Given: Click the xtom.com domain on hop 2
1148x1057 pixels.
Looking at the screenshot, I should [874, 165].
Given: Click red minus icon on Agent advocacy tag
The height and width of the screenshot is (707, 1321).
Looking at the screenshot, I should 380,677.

---

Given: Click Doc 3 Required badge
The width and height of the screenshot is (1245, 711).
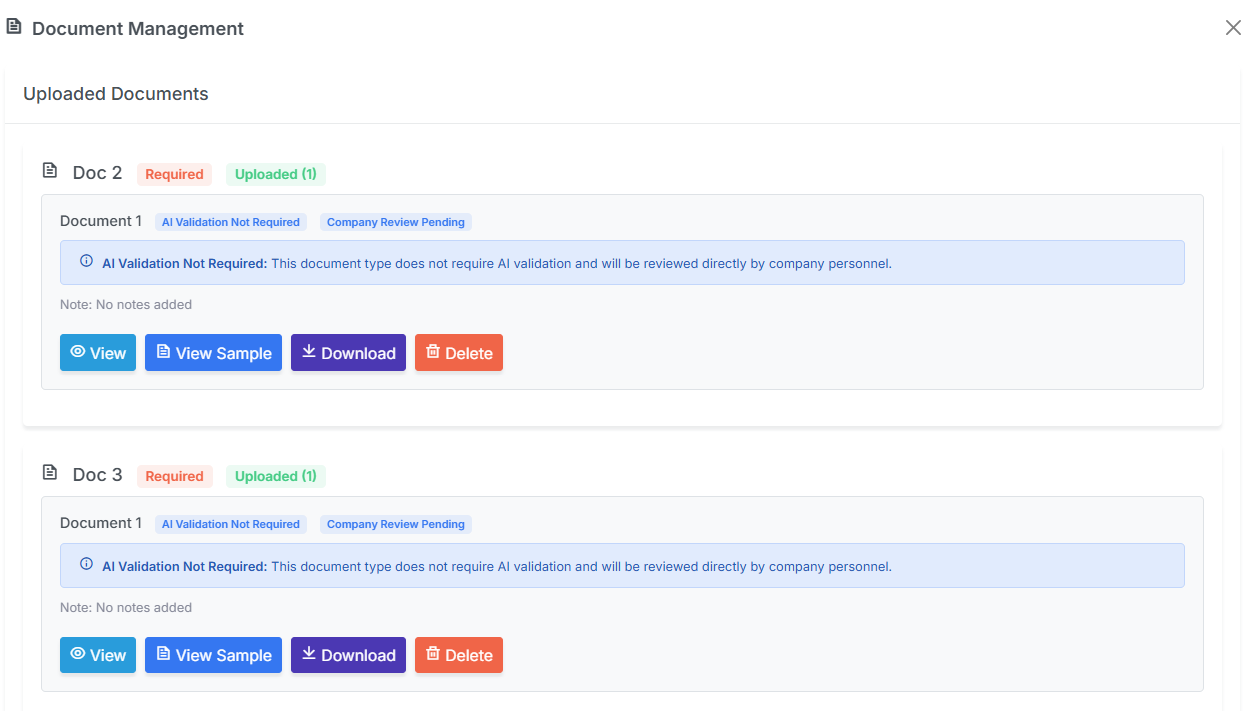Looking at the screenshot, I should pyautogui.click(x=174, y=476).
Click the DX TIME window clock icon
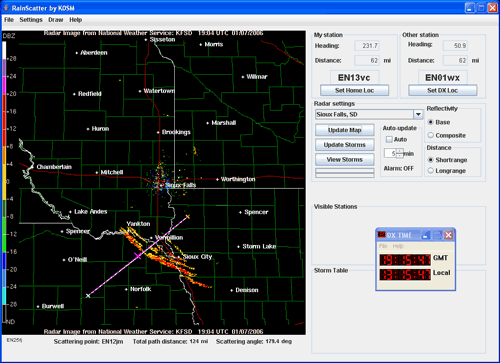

WHAT TO PRODUCE: Convert the data starting at the line that contains "Given: Click the xtom.com domain on hop 2" and ending at the line that contains "Looking at the screenshot, I should 380,677." into a JSON list of strings, one string per line, leaving out blank lines.

EXERCISE RESULT:
[
  "Given: Click the xtom.com domain on hop 2",
  "1148x1057 pixels.",
  "Looking at the screenshot, I should [874, 165].",
  "Given: Click red minus icon on Agent advocacy tag",
  "The height and width of the screenshot is (707, 1321).",
  "Looking at the screenshot, I should 380,677."
]